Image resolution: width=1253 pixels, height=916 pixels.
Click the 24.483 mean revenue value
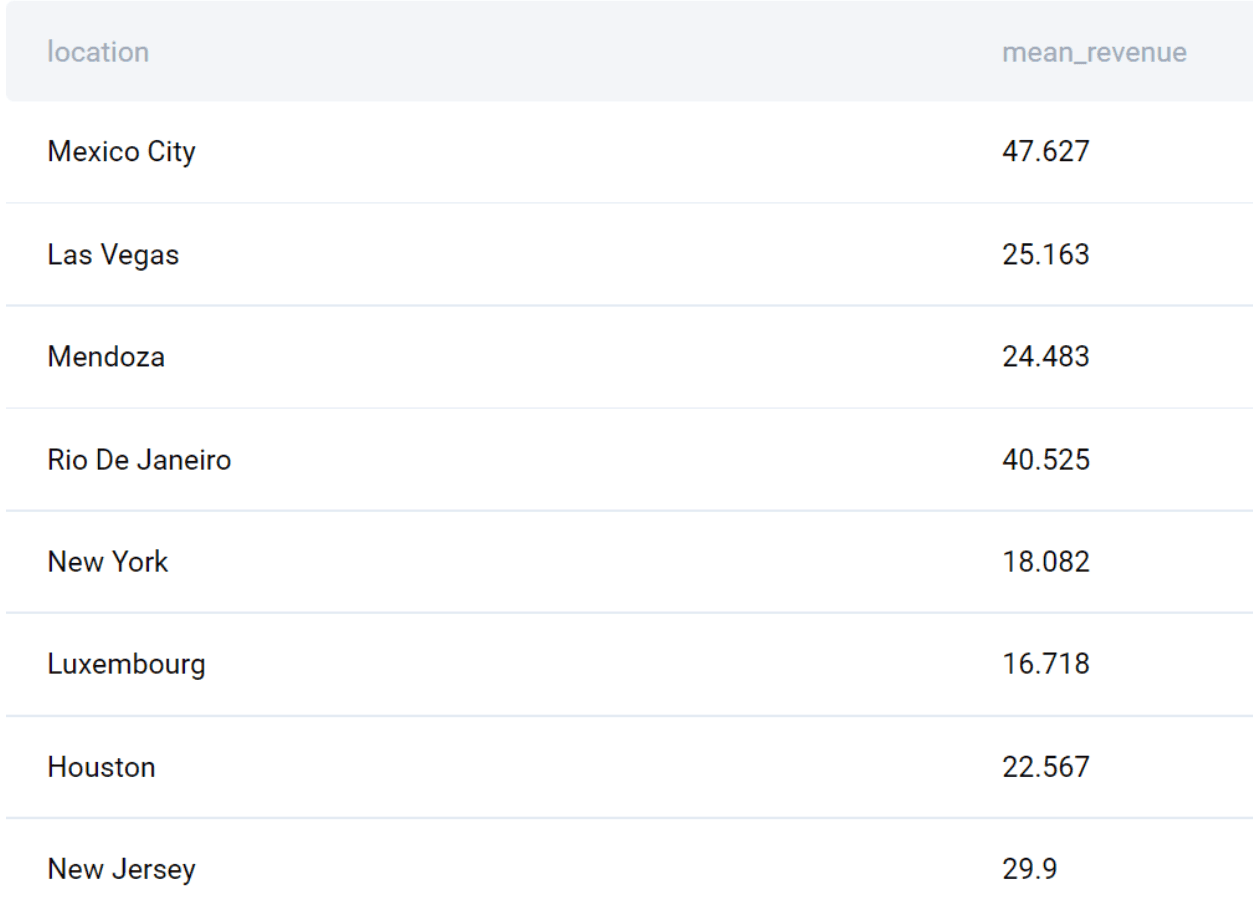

● ● ● ● ● ● ●

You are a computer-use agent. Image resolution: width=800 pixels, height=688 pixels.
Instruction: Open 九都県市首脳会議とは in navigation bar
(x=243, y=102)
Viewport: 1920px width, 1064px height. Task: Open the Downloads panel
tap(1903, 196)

● ● ● ● ● ● ●

▸ **Given problem**
Edit the lines between the one holding "Viewport: 1920px width, 1064px" and the one holding "tap(1903, 196)", inclusive, changing "Downloads" to "Bookmarks" and leaving everything else as is. Give back only those lines.

▸ **Correct result**
Viewport: 1920px width, 1064px height. Task: Open the Bookmarks panel
tap(1903, 196)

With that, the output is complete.